今回の観測には支援船も参加しています。支援船は、「ちきゅう」に紀伊半島の港から物資を補給したり、「ちきゅう」の上流から強い海流が来ないかを警戒したりすることで、「ちきゅう」の観測を助けます。支援船「第八明治丸」の航路を青線で図1にしめしました。

図1: 2018年10月13日から19日までの「ちきゅう」(黒太線)と「第八明治丸」(青線)の航路。背景は予測モデルJCOPE-T DAで推定した水深15mの期間平均の海流で、灰色の陰影で海流の流れの強さ(ノット)、流線で流れの向き。点線の緯度・経度の交点が掘削地点。

 

「ちきゅう」公式twitterより


 

掘削地点での流速

図2の薄い青線は、海流予測モデルJCOPE-T DAで予測した掘削地点の流速(15m深)です。毎日更新される予測をすべて図にしているので、複数の線があります。黒潮大蛇行のために流速は弱く、1ノット前後の流速を予測していました。

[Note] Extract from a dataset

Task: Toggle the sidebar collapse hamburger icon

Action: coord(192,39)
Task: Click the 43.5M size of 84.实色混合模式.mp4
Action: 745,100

図2の黒太線は、掘削点で(15m、ドップラー流速計)の「ちきゅう」が実際に観測した流速です。観測された流速は、さらに小さい流速でした。観測がある期間の予測の平均値は1.02ノット、観測値の平均は0.61ノットでした。JCOPE-T DAは、これからさらに流速が小さくなると予測しています(図2)。次回以降の連載で答え合わせします。黒潮予測記事でも黒潮が大きく変化する兆候は見えないことから、このまま黒潮大蛇行が続き、掘削地点では小さな流速で推移すると思われます。「ちきゅう」にとっては良い条件です。

支援船「第八明治丸」も流速を観測していますが、「ちきゅう」の近くでほぼ同じ流速を観測していることから、今回は省略します。

Fig2

図2: 黒太線は「ちきゅう」のドップラーによる15m深の流速(ノット)の時系列。掘削地点1.5km圏内にいるデータのみをプロット。薄い青線は、JCOPE-T DAによる海面近く(15m深)の流速(ノット)予測結果。毎日更新される予測をすべて重ねた。横軸が時間で、例えば「10/14」は10月14日の0時(日本時間)。縦軸が流速の強さ(ノット)。

 

流速は過大に予測していましたが、変動の様子それなりに良く再現できていました。変動の様子を良く比較するために、図2の観測のある期間を拡大し、大きさをそろえるために、予測に0.6を掛けてみました(図3)。こうした形で見ると予測と観測は割と合っています。予測でも観測でも1日に2回上下しているのは潮汐(潮の満ち引き)の影響です。2018年1・2月の航海の時は変動はここまでうまく合っていなかったので、予測モデルの改良の効果が出ているのかもしれません。ただ、まだ航海は始まったばかりですので、これからも検証していきます。

Fig3

図3: 観測と予測の比較。黒太線は「ちきゅう」の流速(ノット)の時系列。薄い青線は予測結果。予測には0.6を掛けた。